[SUPPLIED MATERIAL]
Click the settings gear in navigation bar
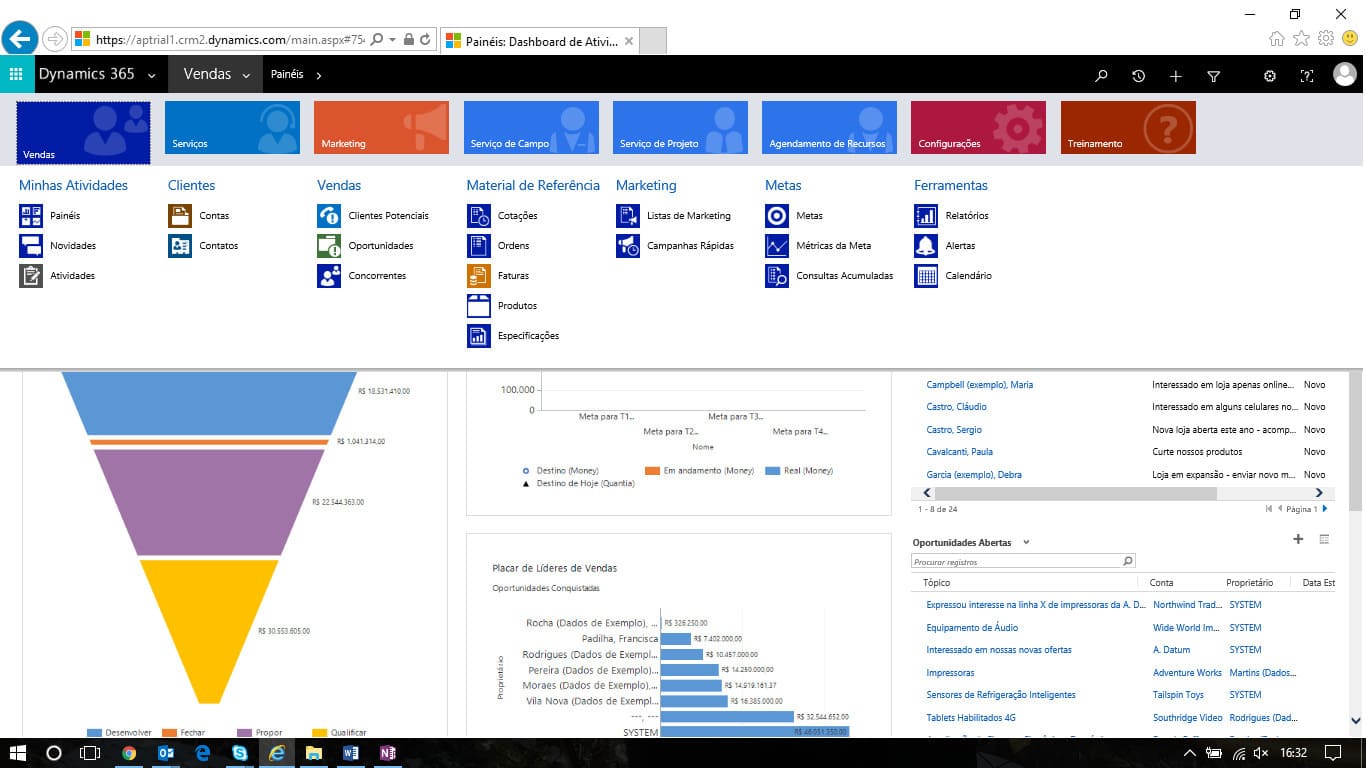 (1269, 76)
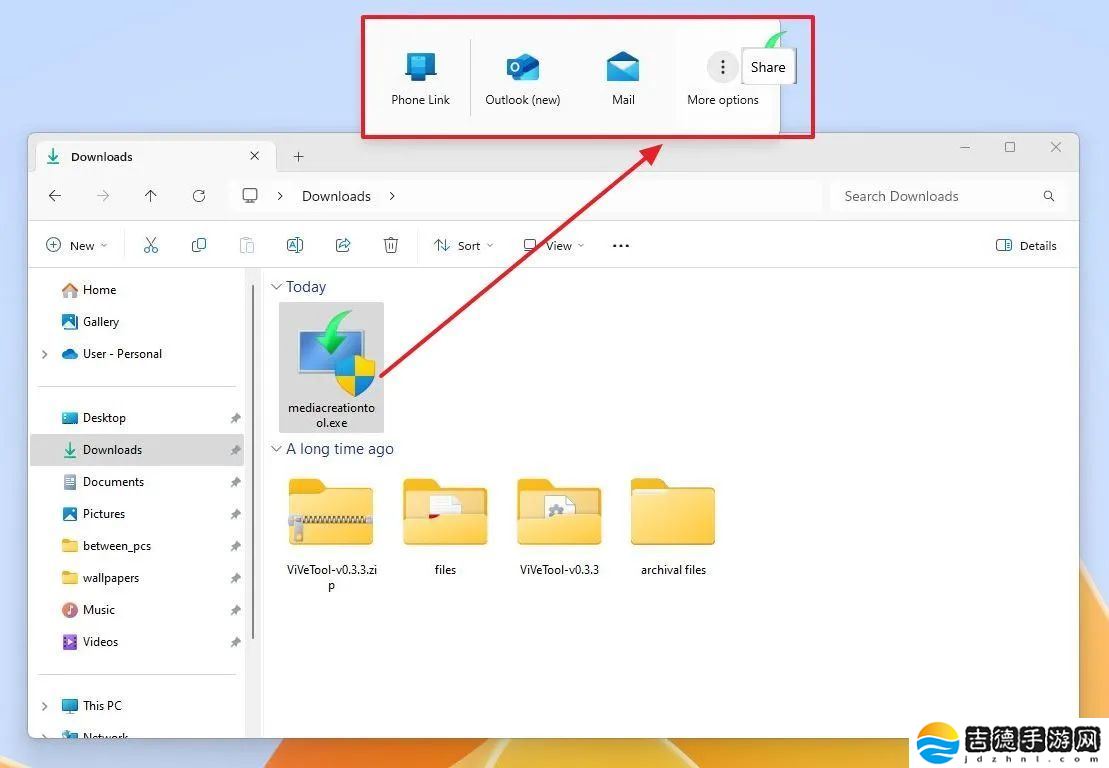Viewport: 1109px width, 768px height.
Task: Click the Delete icon in the toolbar
Action: (391, 244)
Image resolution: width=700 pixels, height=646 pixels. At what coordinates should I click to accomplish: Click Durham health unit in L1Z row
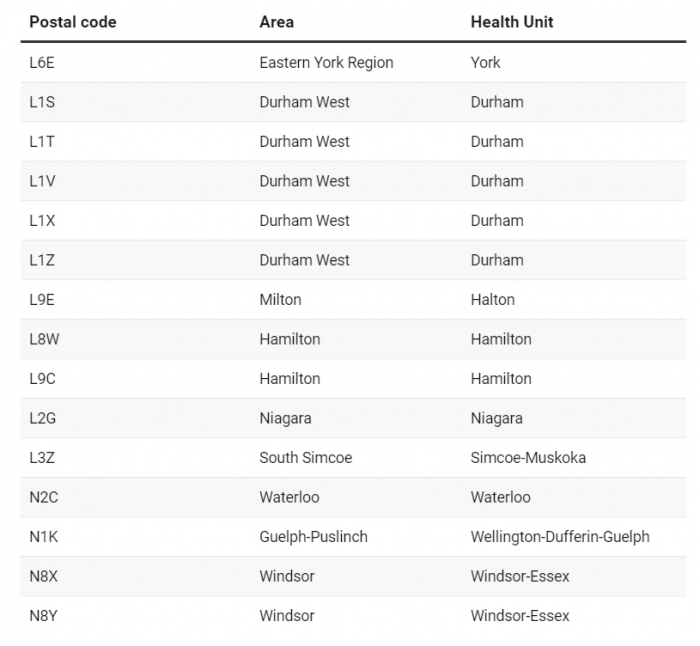click(x=497, y=260)
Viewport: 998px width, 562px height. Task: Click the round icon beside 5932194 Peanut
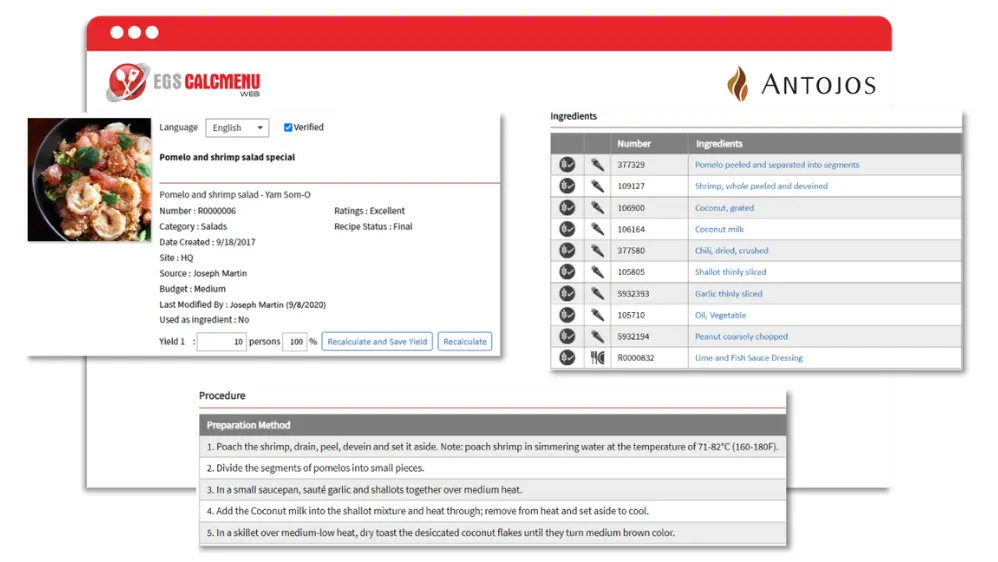(566, 336)
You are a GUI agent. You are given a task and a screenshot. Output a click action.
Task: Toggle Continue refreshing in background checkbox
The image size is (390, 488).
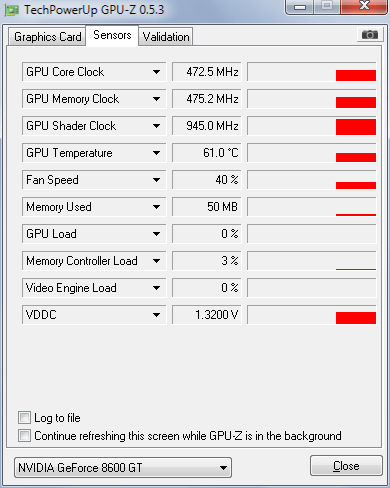tap(25, 435)
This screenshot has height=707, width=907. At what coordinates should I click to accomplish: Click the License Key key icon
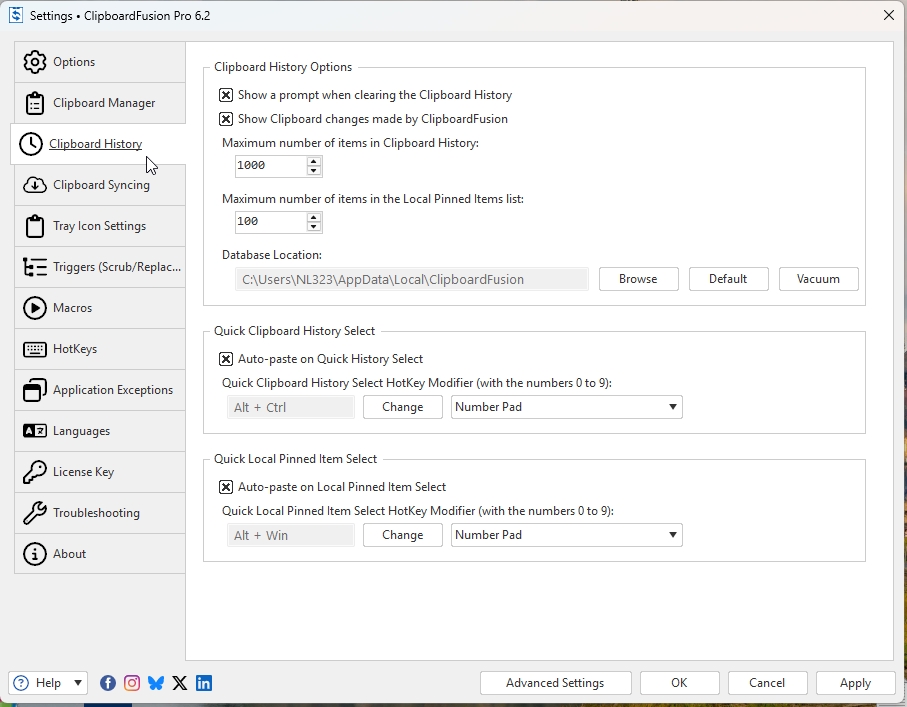pos(35,472)
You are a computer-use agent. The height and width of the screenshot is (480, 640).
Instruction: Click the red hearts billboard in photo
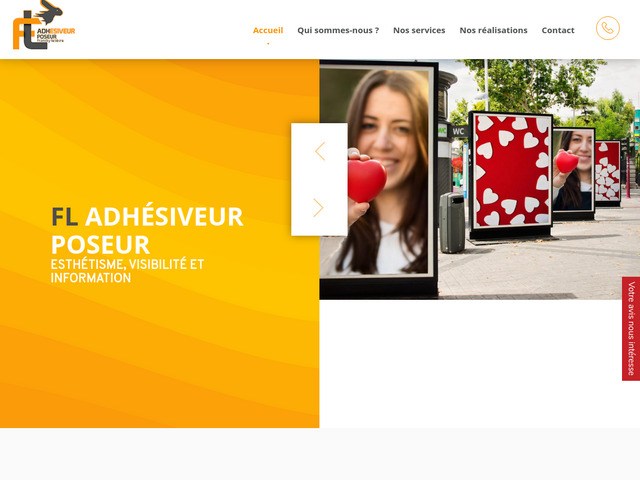point(511,171)
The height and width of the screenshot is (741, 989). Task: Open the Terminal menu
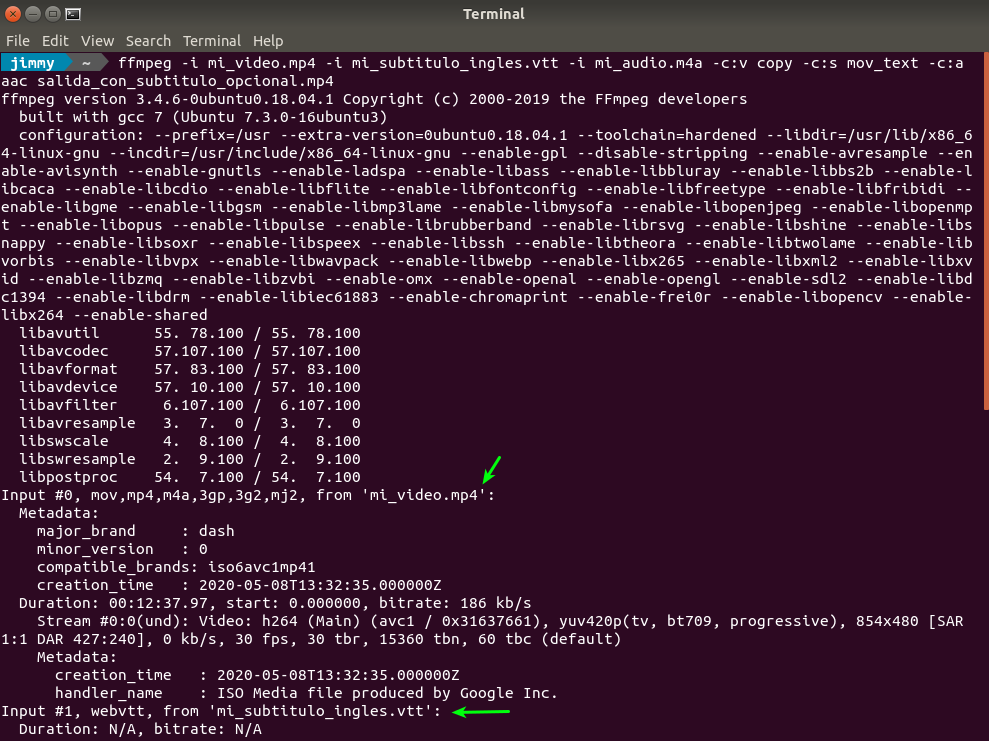(211, 41)
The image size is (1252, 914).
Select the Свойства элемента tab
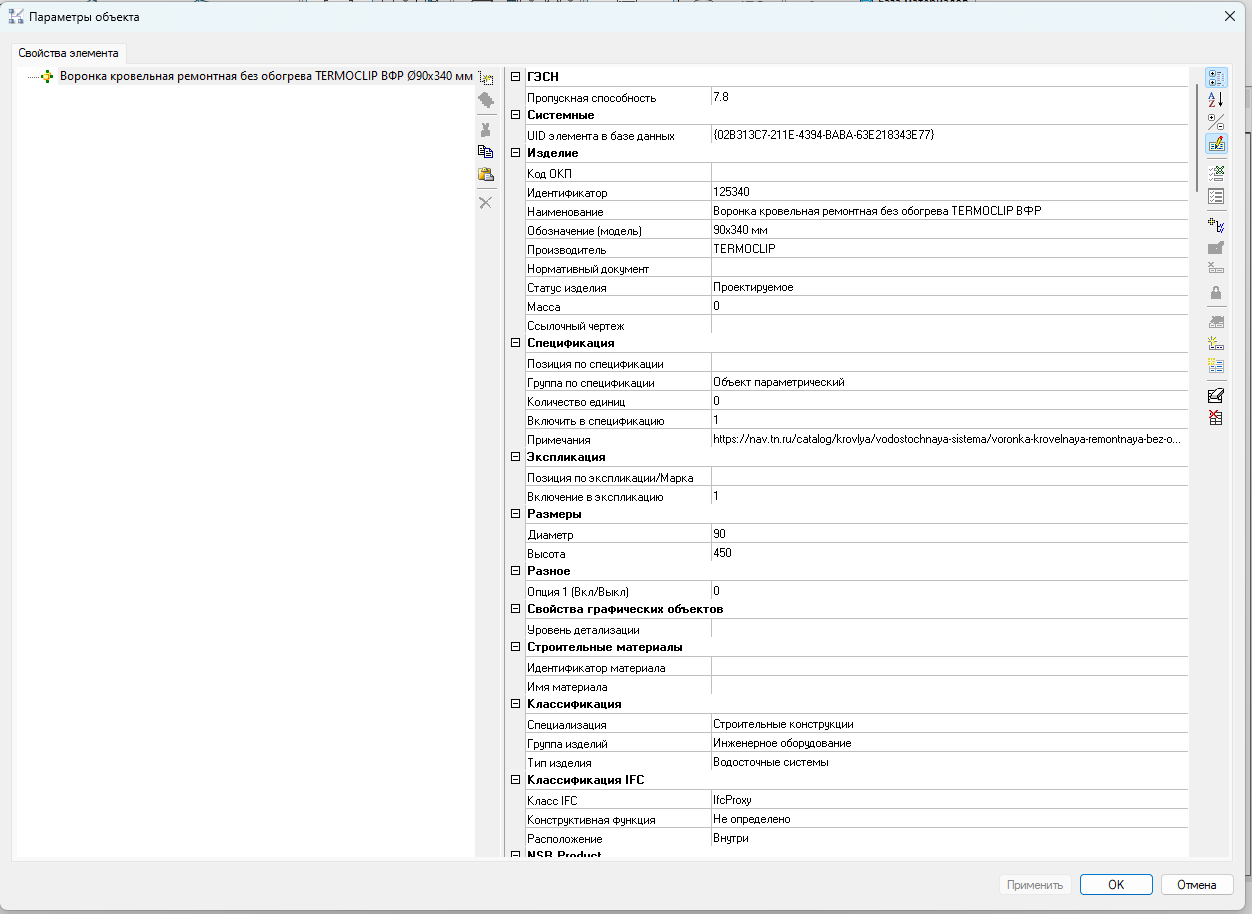tap(68, 53)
[/SUPPLIED MATERIAL]
▸ **EXERCISE DESCRIPTION**
Lines with the word "agent": copy each one from the data above.

▸ **RESULT OF THE EXERCISE**
You are a GUI agent. You are given a task and a screenshot. Output a click action.
You are a computer-use agent. The height and width of the screenshot is (480, 640).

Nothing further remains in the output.